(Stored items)
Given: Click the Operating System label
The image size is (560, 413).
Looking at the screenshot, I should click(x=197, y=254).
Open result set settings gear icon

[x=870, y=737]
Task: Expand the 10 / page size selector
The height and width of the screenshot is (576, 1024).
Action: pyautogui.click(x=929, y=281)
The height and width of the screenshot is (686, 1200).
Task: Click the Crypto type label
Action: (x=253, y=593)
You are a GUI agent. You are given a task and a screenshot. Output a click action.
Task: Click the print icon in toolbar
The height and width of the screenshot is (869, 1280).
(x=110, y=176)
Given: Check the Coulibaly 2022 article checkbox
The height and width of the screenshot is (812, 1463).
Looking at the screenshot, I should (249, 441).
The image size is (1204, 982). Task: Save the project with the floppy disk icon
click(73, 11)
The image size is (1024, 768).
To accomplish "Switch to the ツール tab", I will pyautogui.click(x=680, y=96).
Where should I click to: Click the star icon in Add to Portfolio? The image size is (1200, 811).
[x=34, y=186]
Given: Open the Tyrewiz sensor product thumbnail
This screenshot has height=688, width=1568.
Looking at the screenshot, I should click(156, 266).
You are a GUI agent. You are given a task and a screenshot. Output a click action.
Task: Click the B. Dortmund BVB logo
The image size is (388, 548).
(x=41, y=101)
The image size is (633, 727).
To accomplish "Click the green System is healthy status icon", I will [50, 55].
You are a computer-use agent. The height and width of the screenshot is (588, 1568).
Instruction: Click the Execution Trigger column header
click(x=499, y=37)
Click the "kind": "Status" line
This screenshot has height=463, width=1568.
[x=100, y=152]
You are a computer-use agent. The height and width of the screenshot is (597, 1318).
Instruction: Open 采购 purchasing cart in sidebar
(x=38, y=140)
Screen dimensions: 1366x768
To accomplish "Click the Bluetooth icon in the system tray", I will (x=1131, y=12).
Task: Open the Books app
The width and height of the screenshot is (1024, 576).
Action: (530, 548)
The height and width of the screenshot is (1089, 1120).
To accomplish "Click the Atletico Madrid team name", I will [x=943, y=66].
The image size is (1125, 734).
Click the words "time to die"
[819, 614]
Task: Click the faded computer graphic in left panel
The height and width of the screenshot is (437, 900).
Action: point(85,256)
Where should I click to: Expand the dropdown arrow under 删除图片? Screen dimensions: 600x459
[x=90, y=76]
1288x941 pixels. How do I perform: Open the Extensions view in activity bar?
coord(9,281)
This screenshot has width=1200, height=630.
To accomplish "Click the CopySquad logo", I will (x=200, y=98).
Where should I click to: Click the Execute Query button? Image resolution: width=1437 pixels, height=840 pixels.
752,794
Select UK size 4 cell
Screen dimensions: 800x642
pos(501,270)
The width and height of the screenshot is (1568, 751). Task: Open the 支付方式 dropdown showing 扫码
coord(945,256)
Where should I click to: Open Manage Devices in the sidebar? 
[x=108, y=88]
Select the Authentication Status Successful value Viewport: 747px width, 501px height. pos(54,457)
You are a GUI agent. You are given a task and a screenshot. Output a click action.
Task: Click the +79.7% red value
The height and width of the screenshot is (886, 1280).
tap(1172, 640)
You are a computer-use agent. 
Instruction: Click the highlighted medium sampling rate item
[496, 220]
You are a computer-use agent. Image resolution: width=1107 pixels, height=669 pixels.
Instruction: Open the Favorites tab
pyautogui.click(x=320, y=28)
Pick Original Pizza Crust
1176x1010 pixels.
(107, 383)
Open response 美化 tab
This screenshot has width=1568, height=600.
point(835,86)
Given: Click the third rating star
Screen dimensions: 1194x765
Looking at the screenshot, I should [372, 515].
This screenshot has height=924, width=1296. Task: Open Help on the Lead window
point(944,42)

__INSTRUCTIONS TO FOLLOW__:
Among the lines above, show every one that contains the string "value".

__ANSWER TO THIS PROBLEM__:
Select the Authentication Status Successful value Viewport: 747px width, 501px height. pos(54,457)
Task: Click the +79.7% red value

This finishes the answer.